S’agissant des charges, il convient de rappeler que les dépenses courantes d’alimentation, d’habillement, d’hygiène et ménagères, ainsi que les frais de santé, de transport et les menues dépenses courantes, outre les frais de réparation du véhicule, sont inclus dans le forfait de base.
Il convient également de rappeler que les dépenses courantes inhérentes à l’habitation, telles que les consommations et abonnements d’eau et d’électricité, le téléphone et l’assurance habitation, à l’exception du chauffage, sont incluses dans le forfait habitation.
Ainsi, au regard des éléments produits, la situation de Mme [M] [O] sera évaluée ainsi qu’il suit :
Ressources mensuelles :
*salaire : 2322,53 euros ;
*prime d’activité : 114,41 euros ;
*pension alimentaire : 100 euros,
soit un total mensuel d’un montant de 2536,94 euros.

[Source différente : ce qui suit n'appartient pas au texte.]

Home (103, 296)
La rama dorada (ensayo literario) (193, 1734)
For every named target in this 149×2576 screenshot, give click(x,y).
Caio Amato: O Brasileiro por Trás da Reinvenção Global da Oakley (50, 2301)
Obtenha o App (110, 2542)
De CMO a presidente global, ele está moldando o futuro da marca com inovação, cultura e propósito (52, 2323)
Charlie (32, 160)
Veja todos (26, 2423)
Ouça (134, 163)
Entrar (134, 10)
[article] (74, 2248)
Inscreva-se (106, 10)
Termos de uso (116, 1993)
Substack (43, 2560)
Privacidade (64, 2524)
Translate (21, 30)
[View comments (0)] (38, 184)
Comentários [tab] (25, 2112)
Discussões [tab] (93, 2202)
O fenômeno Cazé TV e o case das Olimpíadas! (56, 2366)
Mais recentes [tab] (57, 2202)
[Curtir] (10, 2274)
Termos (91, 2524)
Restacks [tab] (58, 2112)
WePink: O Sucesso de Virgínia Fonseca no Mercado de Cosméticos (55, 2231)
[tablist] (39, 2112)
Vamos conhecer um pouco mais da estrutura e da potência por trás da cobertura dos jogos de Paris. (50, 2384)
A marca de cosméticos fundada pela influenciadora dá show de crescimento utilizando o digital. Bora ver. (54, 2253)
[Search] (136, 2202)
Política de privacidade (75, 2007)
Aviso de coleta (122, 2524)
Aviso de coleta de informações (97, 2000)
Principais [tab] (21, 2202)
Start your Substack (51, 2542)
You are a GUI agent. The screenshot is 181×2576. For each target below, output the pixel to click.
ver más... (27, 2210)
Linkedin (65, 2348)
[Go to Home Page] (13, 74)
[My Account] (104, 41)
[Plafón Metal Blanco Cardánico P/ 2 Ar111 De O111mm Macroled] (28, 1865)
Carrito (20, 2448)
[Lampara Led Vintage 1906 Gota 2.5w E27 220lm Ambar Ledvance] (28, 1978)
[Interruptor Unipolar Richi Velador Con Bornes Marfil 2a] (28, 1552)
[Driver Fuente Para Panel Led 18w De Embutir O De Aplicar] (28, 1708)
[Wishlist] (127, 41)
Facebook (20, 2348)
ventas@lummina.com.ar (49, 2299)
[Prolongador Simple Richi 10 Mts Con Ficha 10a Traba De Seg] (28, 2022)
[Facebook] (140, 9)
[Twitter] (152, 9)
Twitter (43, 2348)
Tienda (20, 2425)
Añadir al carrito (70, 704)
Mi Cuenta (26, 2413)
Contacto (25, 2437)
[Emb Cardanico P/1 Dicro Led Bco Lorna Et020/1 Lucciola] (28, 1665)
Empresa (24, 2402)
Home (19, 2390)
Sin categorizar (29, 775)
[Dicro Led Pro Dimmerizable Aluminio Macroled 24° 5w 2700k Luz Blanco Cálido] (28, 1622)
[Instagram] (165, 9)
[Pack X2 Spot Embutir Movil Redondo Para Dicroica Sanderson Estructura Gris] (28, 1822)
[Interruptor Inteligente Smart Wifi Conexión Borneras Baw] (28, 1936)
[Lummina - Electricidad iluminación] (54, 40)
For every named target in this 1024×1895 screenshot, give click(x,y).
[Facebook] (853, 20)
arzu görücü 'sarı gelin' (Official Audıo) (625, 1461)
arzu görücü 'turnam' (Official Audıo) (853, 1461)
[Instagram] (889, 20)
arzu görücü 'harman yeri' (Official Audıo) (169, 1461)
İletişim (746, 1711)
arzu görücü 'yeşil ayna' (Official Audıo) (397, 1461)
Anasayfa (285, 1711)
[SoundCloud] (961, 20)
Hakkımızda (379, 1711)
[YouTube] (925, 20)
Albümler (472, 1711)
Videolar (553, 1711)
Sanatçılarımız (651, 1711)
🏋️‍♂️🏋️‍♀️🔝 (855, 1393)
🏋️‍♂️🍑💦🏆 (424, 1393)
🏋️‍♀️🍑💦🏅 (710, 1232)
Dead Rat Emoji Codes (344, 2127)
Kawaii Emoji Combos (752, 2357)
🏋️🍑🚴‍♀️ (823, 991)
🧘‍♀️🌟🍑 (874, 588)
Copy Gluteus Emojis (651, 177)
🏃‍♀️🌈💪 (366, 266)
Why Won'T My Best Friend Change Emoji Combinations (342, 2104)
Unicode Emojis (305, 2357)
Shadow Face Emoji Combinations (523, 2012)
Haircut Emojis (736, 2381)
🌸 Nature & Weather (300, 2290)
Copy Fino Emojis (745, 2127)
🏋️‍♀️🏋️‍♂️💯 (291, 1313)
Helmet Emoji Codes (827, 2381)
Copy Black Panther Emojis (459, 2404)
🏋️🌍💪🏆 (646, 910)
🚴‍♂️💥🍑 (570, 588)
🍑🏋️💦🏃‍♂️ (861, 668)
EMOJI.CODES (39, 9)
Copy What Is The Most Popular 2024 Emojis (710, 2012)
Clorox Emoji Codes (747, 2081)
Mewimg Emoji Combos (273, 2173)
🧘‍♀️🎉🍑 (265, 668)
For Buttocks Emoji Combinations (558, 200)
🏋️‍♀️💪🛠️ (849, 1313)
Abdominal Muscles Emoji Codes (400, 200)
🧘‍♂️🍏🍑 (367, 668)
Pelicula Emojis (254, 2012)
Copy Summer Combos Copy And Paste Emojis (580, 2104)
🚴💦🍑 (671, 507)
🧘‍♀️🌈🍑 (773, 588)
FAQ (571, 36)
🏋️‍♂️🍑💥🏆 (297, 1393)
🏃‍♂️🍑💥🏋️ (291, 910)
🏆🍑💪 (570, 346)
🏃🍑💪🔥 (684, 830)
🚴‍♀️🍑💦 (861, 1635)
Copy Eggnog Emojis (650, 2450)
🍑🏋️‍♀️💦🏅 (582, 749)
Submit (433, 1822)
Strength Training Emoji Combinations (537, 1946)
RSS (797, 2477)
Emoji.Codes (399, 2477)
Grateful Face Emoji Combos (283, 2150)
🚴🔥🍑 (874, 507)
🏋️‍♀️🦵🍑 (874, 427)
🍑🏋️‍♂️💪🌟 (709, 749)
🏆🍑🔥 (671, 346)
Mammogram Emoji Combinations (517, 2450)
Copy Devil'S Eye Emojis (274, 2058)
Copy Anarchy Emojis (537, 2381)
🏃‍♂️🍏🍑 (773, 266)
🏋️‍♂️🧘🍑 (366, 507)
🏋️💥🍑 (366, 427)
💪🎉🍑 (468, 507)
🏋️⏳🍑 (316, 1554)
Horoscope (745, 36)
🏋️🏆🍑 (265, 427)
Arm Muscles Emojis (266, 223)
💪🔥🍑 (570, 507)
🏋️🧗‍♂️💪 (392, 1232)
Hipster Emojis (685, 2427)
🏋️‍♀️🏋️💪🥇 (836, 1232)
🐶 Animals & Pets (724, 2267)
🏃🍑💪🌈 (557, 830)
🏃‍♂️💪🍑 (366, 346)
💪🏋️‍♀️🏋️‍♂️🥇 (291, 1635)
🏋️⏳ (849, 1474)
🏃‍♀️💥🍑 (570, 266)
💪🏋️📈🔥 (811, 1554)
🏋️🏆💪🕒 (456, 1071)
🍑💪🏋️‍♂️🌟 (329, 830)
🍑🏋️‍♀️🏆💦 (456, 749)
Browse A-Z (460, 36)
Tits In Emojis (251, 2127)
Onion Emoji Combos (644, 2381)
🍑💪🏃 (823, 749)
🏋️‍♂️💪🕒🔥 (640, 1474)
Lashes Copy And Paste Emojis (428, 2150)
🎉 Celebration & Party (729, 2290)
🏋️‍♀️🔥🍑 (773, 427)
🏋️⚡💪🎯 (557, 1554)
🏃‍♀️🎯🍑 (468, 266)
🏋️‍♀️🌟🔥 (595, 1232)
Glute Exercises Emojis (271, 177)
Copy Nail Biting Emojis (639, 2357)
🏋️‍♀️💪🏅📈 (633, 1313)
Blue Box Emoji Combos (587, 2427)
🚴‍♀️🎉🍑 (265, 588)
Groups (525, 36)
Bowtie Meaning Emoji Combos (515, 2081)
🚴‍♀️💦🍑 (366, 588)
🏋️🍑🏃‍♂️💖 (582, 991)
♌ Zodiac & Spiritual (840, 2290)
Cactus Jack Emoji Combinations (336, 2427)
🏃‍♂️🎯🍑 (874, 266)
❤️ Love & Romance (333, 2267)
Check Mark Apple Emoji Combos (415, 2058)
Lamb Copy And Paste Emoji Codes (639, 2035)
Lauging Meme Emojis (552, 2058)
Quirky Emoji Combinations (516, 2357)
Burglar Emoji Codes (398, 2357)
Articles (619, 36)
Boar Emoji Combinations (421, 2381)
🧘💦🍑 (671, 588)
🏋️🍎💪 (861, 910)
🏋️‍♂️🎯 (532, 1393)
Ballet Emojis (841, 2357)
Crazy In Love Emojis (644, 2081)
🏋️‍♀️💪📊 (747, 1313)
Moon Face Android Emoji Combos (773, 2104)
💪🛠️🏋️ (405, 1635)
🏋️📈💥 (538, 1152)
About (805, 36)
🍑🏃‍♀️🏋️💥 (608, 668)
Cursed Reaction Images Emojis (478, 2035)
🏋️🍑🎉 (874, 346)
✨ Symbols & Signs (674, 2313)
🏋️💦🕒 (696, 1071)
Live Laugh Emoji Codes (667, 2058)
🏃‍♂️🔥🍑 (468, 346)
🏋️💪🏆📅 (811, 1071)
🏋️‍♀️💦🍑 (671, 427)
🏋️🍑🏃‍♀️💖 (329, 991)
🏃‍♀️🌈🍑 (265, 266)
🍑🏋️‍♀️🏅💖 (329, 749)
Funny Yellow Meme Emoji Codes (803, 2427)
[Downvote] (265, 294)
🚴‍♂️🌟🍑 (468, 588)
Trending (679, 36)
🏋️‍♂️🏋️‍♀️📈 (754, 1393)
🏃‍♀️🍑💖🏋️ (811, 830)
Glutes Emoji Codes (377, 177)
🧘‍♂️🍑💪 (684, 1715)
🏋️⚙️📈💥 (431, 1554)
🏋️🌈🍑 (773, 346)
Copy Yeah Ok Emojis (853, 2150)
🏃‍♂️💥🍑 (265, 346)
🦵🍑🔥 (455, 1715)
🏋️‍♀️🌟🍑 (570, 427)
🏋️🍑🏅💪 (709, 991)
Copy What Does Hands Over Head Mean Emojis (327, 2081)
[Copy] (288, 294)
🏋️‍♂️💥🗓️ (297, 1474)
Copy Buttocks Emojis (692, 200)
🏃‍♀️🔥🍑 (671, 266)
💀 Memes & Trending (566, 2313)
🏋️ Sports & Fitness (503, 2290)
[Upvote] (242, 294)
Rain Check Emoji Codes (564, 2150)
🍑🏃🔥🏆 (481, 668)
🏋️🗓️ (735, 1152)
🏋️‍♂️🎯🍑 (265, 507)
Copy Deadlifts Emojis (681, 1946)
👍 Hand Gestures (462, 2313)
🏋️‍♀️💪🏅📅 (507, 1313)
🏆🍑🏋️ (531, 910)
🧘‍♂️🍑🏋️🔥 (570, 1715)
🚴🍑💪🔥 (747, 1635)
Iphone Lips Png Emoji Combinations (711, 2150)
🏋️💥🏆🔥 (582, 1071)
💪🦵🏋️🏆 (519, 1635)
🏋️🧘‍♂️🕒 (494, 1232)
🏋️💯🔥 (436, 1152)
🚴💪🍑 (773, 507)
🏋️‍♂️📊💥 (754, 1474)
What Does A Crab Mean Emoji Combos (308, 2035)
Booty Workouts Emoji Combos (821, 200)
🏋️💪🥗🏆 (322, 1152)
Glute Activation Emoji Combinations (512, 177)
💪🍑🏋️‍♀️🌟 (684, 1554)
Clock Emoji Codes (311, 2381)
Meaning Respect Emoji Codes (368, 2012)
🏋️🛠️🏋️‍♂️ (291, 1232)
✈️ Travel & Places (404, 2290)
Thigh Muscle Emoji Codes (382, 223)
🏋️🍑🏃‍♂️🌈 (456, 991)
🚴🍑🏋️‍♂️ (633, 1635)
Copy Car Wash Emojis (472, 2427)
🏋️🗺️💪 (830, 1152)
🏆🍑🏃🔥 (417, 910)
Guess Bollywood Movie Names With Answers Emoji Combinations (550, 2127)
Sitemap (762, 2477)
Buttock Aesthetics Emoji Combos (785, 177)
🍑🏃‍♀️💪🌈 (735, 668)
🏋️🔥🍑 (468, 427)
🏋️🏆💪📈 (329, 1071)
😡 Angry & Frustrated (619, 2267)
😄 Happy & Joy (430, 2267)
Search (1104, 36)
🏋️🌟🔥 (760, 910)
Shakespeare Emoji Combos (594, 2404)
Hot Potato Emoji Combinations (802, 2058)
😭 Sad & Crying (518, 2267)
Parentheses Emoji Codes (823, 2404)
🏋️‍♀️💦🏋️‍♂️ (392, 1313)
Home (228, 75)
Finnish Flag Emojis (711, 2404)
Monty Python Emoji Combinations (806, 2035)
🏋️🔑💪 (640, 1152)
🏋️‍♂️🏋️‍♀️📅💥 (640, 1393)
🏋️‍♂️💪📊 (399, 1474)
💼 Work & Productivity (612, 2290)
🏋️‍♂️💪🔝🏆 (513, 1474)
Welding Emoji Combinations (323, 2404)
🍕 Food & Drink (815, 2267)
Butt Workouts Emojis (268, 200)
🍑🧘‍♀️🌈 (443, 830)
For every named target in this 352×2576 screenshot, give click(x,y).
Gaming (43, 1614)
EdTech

Dépenses courantes mensuelles :
*logement : 528 euros ;
*forfait de base : 844 euros ;
*forfait chauffage : 164 euros ;
*forfait habitation : 161 euros ;
*charges courantes : 150 euros,
soit un total mensuel d’un montant de 1847 euros,
ce dont il résulte :
*un maximum légal de remboursement (quotité saisissable) de : 835 euros ;
*un minimum légal à laisser à sa disposition (ressources – quotité saisissable) de : 1701,94 euros ;
*une capacité effective de remboursement (ressources – dépenses courantes) de : 689,94 euros.
Ainsi, au vu de l’absence de justification d’éléments nouveaux susceptibles d’impacter la situation de Mme [M] [O] de façon significative, il conviendra de confirmer la décision de la Commission de surendettement du 22 avril 2025, qui a fait une exacte appréciation de la situation de l’intéressée.
PAR CES MOTIFS
Le juge des contentieux de la protection, statuant publiquement, par décision réputée contradictoire et en premier ressort ;
DÉCLARE recevable le recours en contestation de Mme [M] [O] à l’encontre des mesures imposées élaborées par la Commission de surendettement des particuliers de l’Ain ;
Et au fond, LE REJETTE ;
CONFIRME les mesures imposées par la commission de surendettement des particuliers de l’Ain en son avis rendu le 22 avril 2025 aux fins de traiter la situation de surendettement de Mme [M] [O] et leur confère force exécutoire ;
DIT que faute pour la débitrice de respecter les mesures fixées et quinze jours après l’envoi d’une mise en demeure restée infructueuse d’avoir à exécuter ses obligations, le présent réaménagement sera caduc ;
RAPPELLE que Mme [M] [O] est tenue, sous peine de déchéance des mesures de traitement de sa situation de surendettement, de :
• s’abstenir d’actes qui aggraveraient sa situation financière, notamment en recourant de nouveaux emprunts ou des achats à crédit, y compris à l’aide de cartes accréditives ;
• ne pas exécuter d’actes de disposition étrangers la gestion normale de son patrimoine, notamment en se portant caution ;
RAPPELLE qu’en cas de changement significatif de situation (dégradation/amélioration), nécessitant une révision du plan d’aménagement des dettes, le débiteur pourra déposer à tout moment un nouveau dossier à la [2] ;
DIT que les dépens resteront à la charge de l’État ;
RAPPELLE que le présent jugement est de droit exécutoire à titre provisoire et s’oppose à la poursuite de toute procédure d’exécution concernant les dettes de ce plan.